Me ato bien la manta al cuello y a las muñecas, cojo carrerilla, salto al vacío y a volar.  Las luces cálidas son más de mi gusto y  es a donde primero dirijo esta acrobacia de luciérnaga chismosa.  En la primera ventana a dos le parpadea la tele en la cara. Saúl tiene la cabeza sobre Amanda que le atusa el pelo como si fuera un gato. Hay restos de comida en la mesa y visten sendas batas que les abraza atando sus cinturas desde atrás. En la ventana contigua, cuatro disfrutan de la segunda botella de vino. Andan soltando cartas encima de la mesa. En cada mano ríen, aplauden y apuntan con el dedo al perdedor,  que se quita un jersey con obediencia para acercarse y besar justo después a la chica que tiene enfrente. Ella suelta las manos del que se las daba, se incorpora para agarrarle la cabeza y zamparle una larga lamida en la cara. Ha dejado el culo expuesto y su compañero de juegos no duda en atizarle sendas cachetadas, una por cada nalga. Dos Saúles para dos Amandas. Sus pechos son dignos de musas del destape y se han metido una carta en el escote que parece que ahora les toca a ellos adivinar. 

La luz blanca me acerca a escenarios de cocinas y escritorios. Saúles de gesto fatigado fregando platos,  jóvenes Amandas subrayando libros a color.  Una de todas ellas cerró el ordenador de golpe al abrirse súbitamente la puerta de su dormitorio. Sacó la mano de su pantalón elástico con una técnica resbaladiza y se volteó con aire disgustado. 

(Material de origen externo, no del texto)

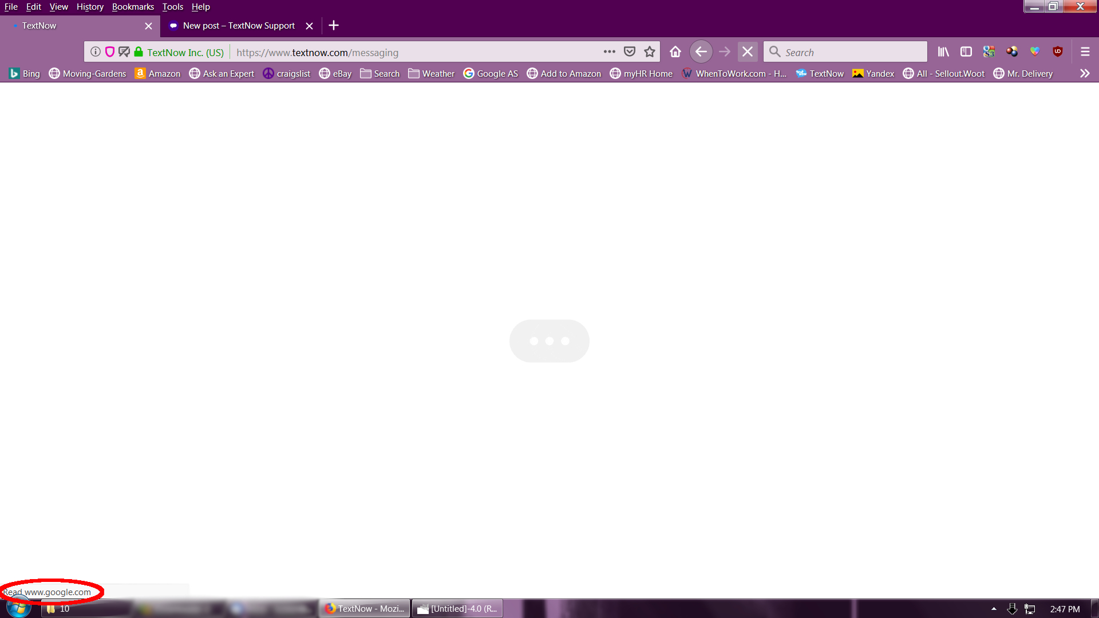
Task: Bookmark this page with the star icon
Action: [x=649, y=52]
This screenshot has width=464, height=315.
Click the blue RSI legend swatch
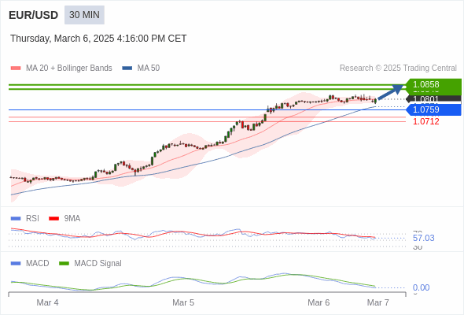click(16, 219)
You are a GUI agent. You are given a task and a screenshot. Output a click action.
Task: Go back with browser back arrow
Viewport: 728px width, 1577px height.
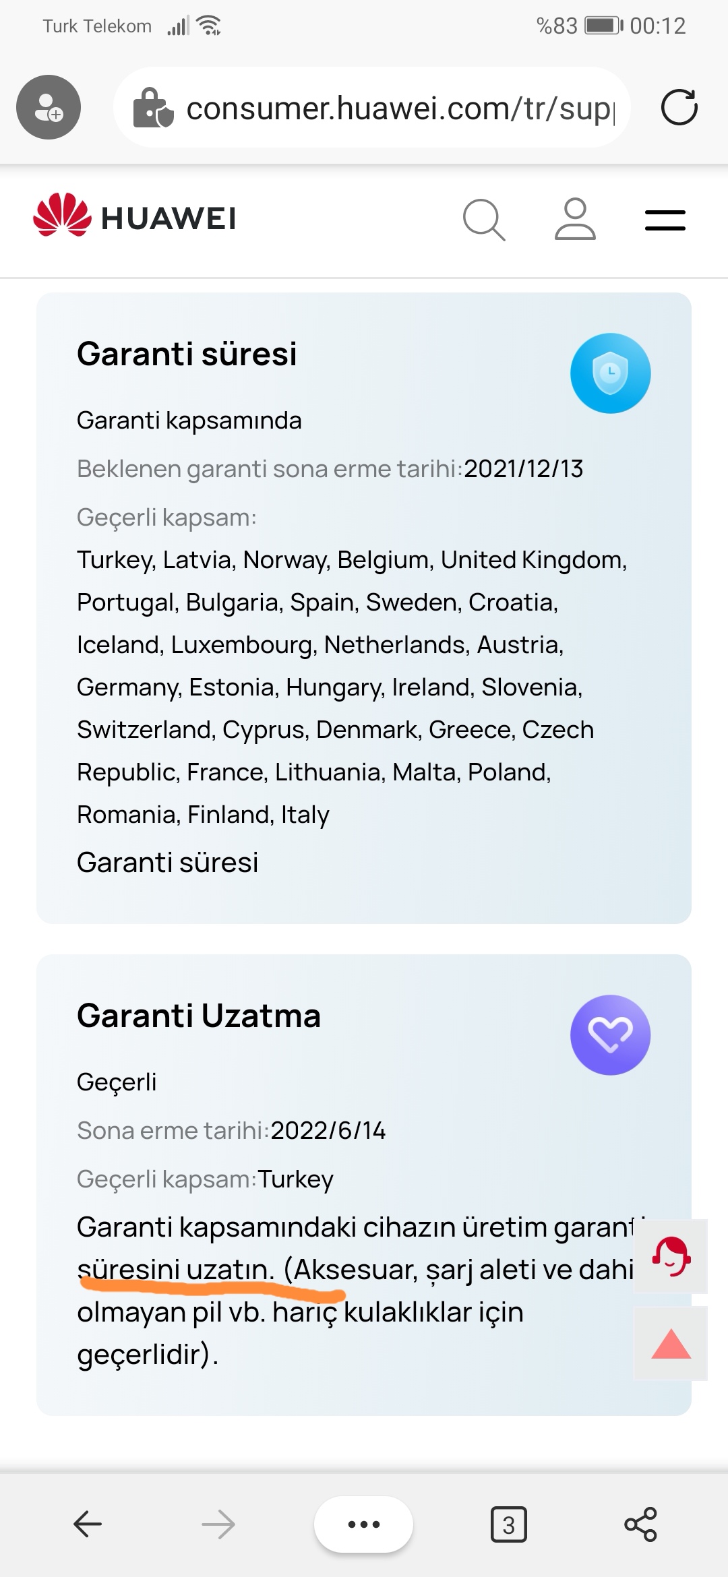click(88, 1523)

Girando a la izquierda, un par de calles más allá, un par de Saúles se acarician y sonríen entrelazados en la cama; en la habitación de al lado, un bebé duerme a pierna suelta a pesar del ruido de abajo, del bar. 

Al otro lado del bulevar, avisto un móvil que no suena y al lado Amanda llora en silencio para no molestar. En el quinto de la misma fachada dos amigas le enseñan a otra cómo funciona Tinder; baten el dedo enérgicamente sobre la pantalla ante la mirada atónita de la que se deja aleccionar; en cada gesto, un príncipe azul de más o de menos que le devuelva la curiosidad.  En el segundo, Saúl, solo en la cama, se pasa un puñado de pantallas del Candy Crush. 

Vuelvo a mi balcón. Se ha enfriado la casa entera, me lo dejé completamente abierto y lo cierro tropezando con mi capa, las macetas de la baranda, las cortinas y un par de libros que solté en el suelo. Me gusta leer por las mañanas en ese rincón, justo cuando un rayo de sol cruza el cristal gélido, apunta y calienta ese trozo de suelo donde me despatarro como un caimán. 

Mañana me daré otro paseo noctámbulo, a ver qué se cuentan los corazones de los demás.